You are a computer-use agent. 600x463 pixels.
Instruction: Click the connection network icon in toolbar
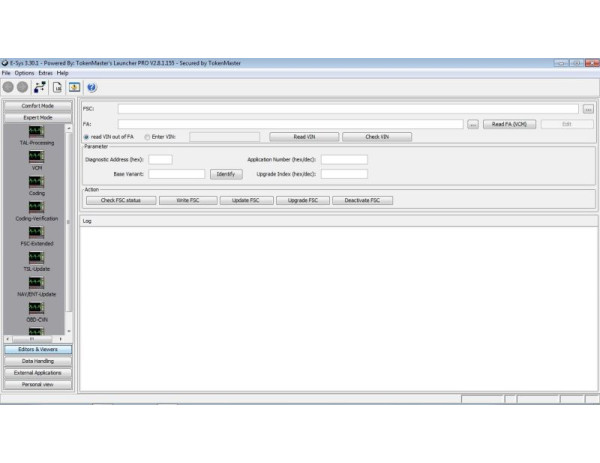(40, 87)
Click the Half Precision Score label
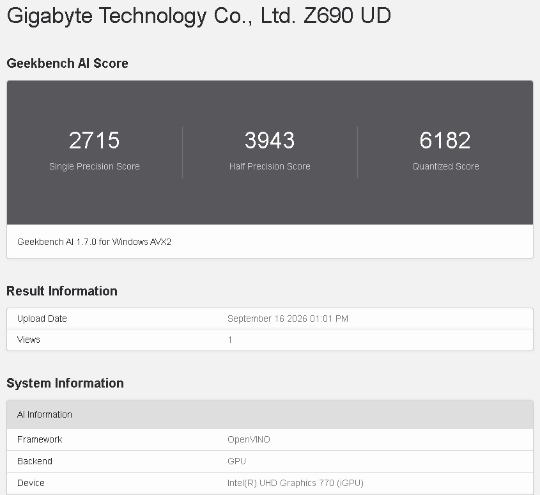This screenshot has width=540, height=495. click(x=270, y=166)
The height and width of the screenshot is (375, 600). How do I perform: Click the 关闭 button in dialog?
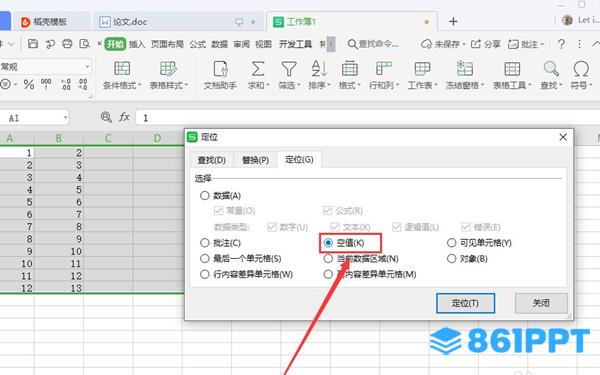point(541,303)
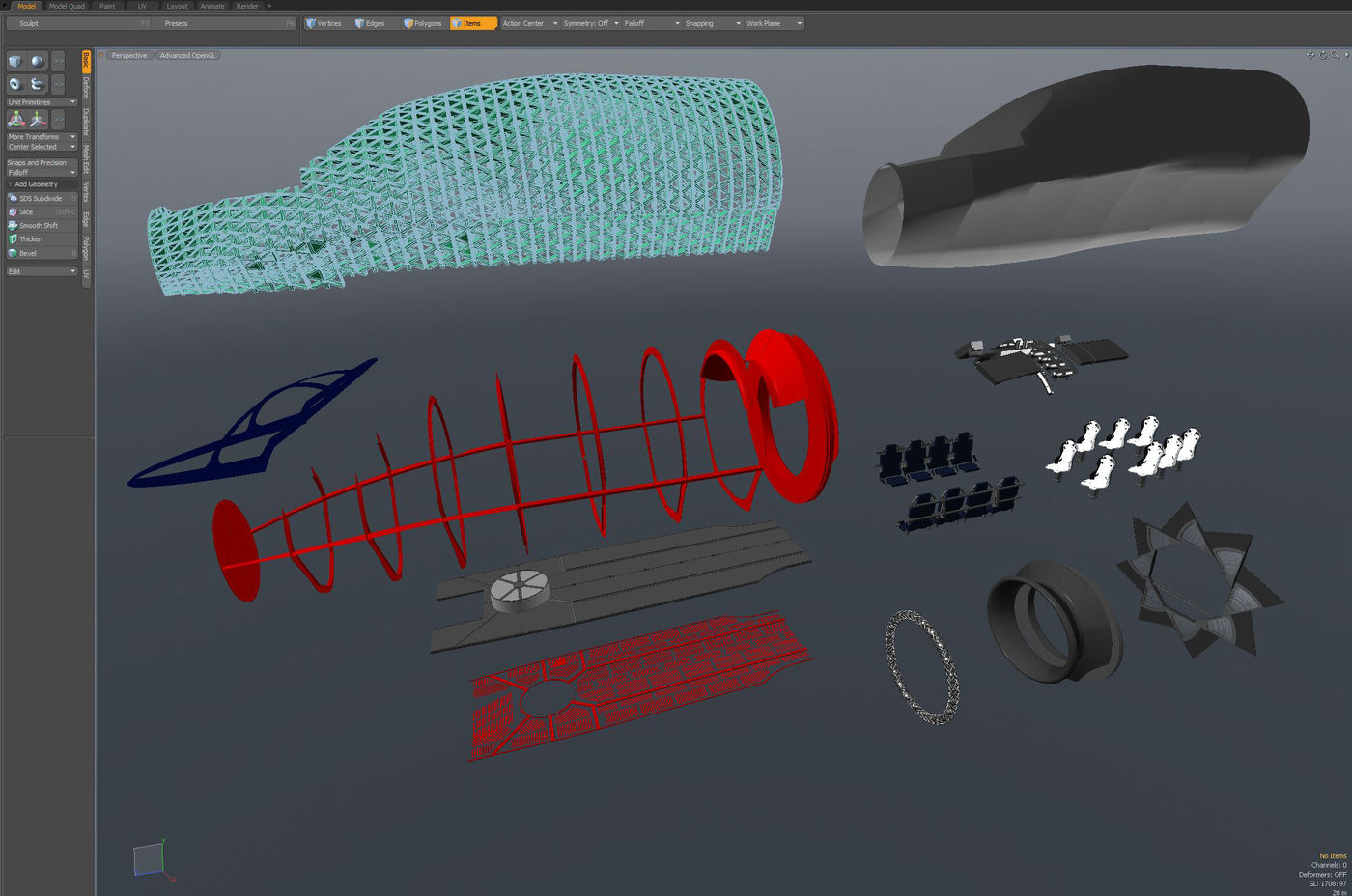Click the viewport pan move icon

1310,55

··········

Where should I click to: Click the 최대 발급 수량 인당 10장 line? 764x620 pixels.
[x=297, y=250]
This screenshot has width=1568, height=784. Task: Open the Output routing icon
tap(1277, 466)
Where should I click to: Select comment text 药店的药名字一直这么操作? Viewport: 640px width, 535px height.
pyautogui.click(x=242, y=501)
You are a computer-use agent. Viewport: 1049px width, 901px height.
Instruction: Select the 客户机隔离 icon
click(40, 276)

··········

## Exercise instructions
Return the listing lines as a JSON array of strings, one string per line and no blank lines, beginning at the line containing "You are a computer-use agent. Viewport: 1049px" and ending with the line containing "click(40, 276)".

## Reply to the task
[
  "You are a computer-use agent. Viewport: 1049px width, 901px height.",
  "Instruction: Select the 客户机隔离 icon",
  "click(40, 276)"
]